#### [YOUR INSTRUCTIONS]
Can you output the lines below word for word, leaving out the pictures?

>> Begin DATA EXTRACT

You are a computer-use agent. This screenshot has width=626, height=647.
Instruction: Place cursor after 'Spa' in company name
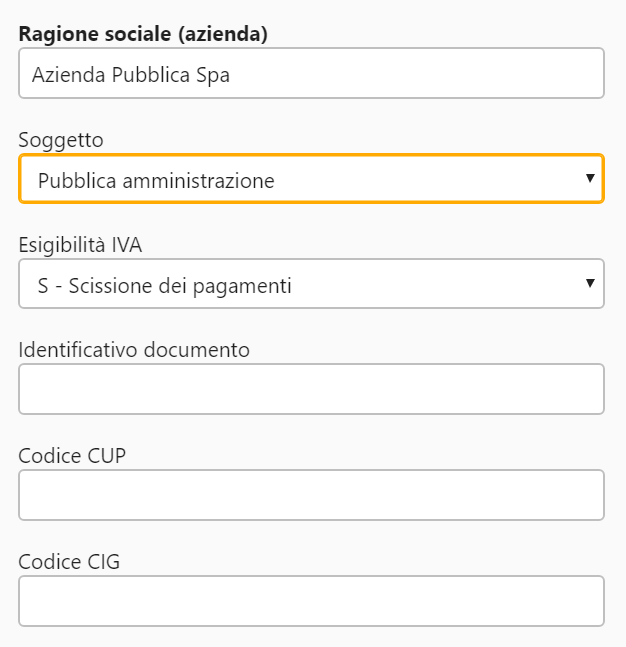tap(231, 75)
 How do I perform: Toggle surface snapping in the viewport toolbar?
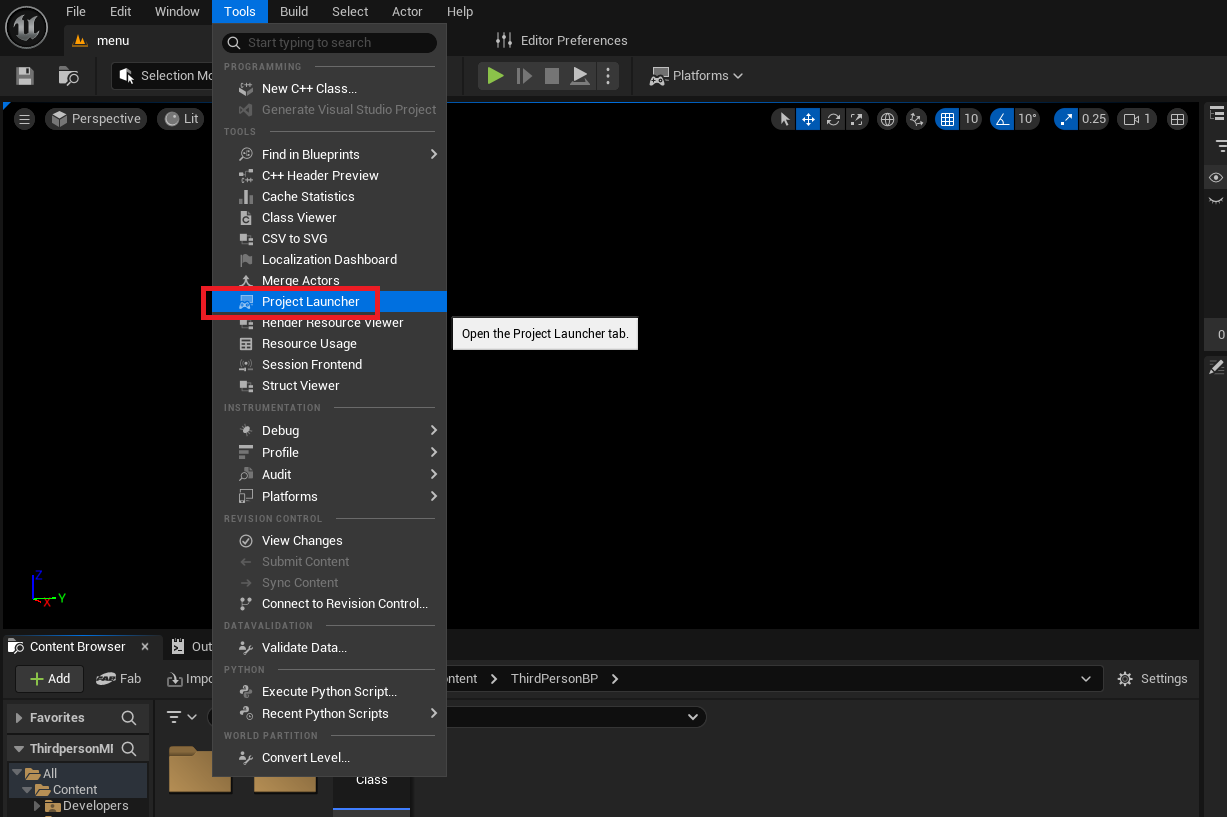(x=917, y=118)
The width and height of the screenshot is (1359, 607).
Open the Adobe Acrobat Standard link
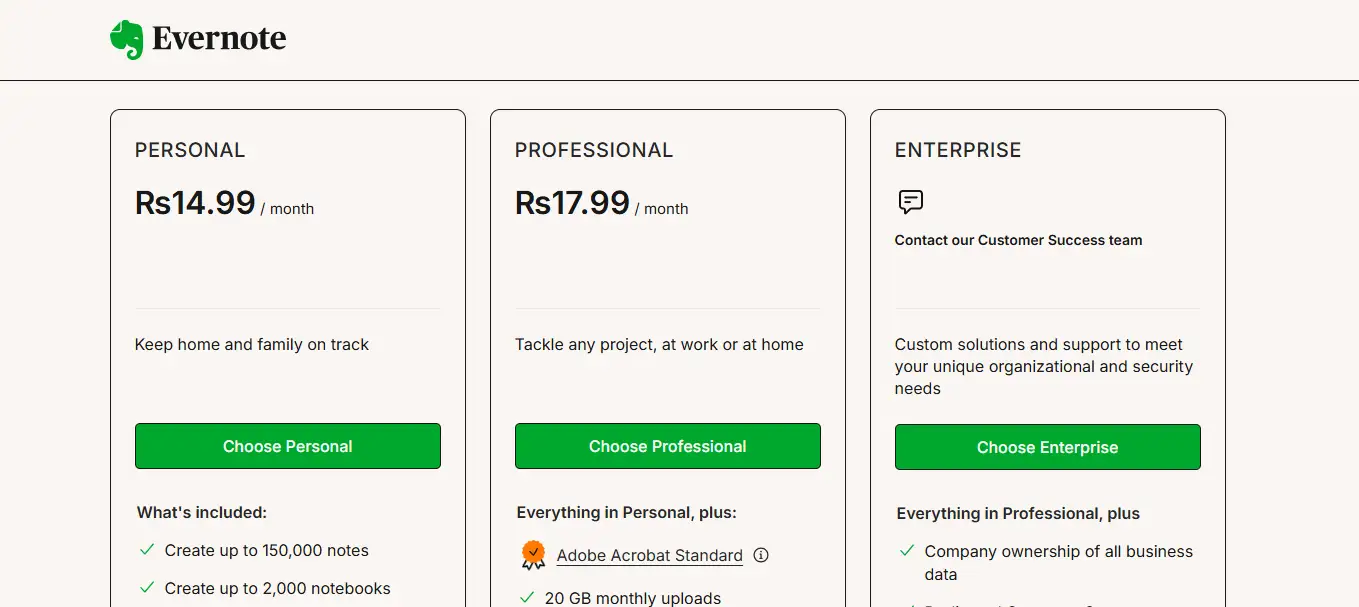(x=650, y=555)
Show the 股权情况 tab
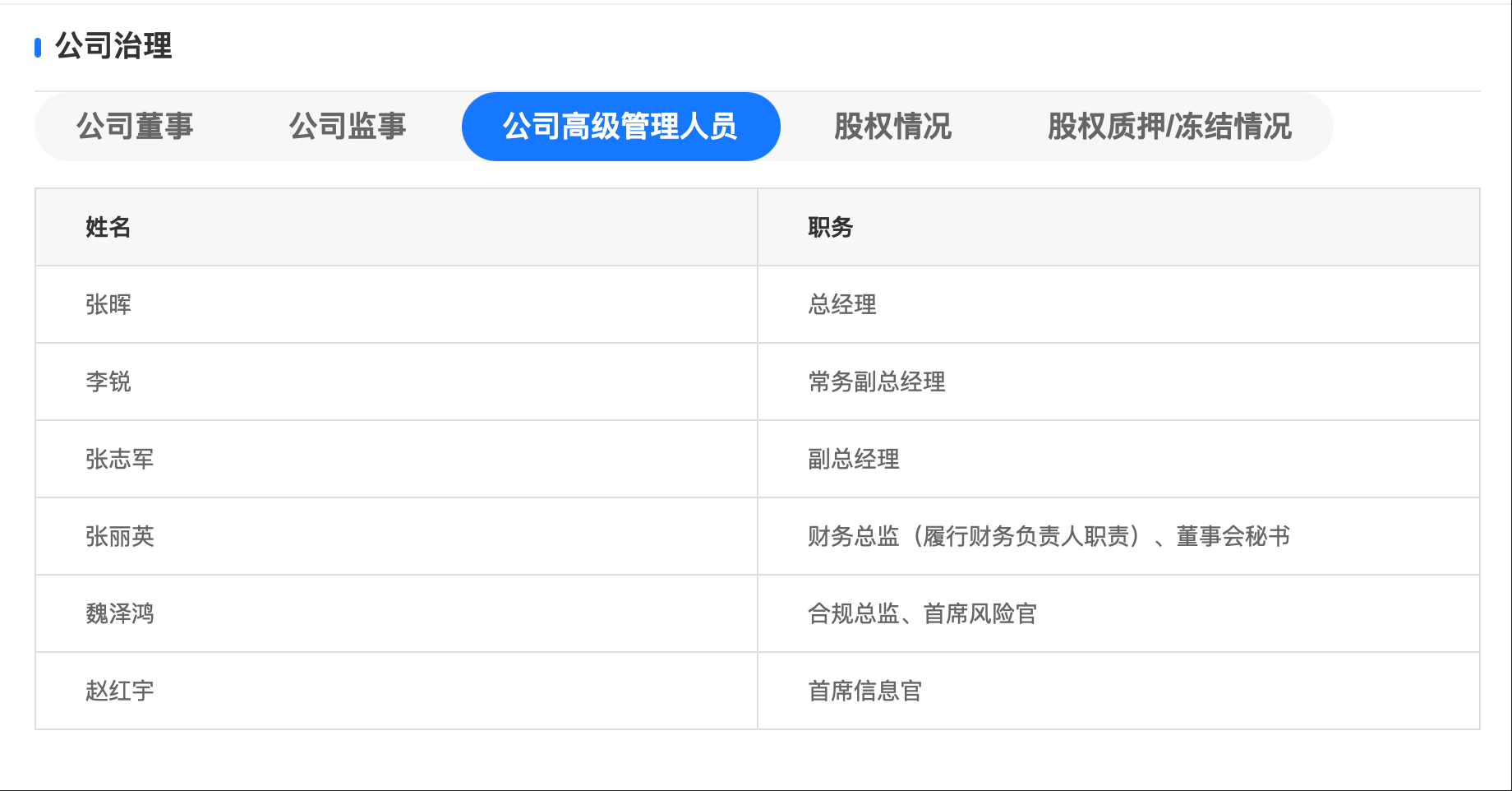Screen dimensions: 1512x791 tap(892, 127)
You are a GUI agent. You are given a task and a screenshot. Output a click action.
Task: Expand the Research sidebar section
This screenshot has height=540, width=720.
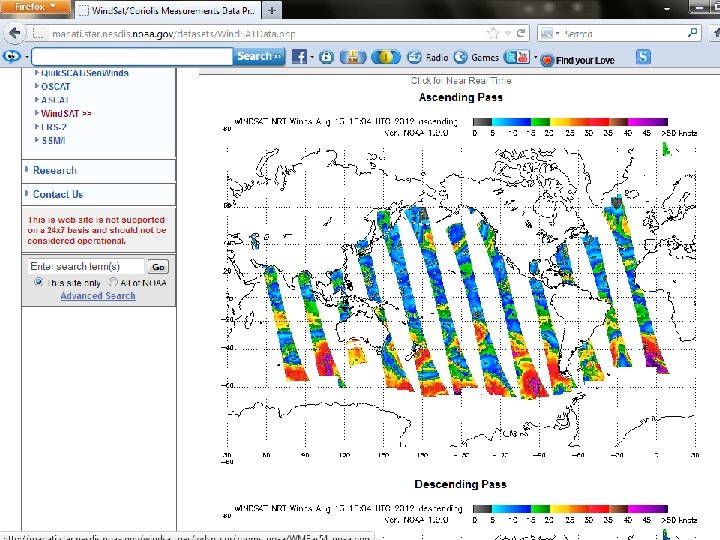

>> End DATA EXTRACT

#### [WRITTEN RESPONSE]
You are a computer-use agent. This screenshot has width=626, height=647.
Instruction: Place cursor after 'Spa' in company name
tap(231, 75)
 How do I perform: Toggle surface snapping in the viewport toolbar?
(x=917, y=118)
The width and height of the screenshot is (1359, 607).
Open the Adobe Acrobat Standard link
(x=650, y=555)
Show the 股权情况 tab
Screen dimensions: 1512x791 tap(892, 127)
You are a GUI agent. You are given a task and a screenshot. Output a click action.
Task: Expand the Research sidebar section
This screenshot has height=540, width=720.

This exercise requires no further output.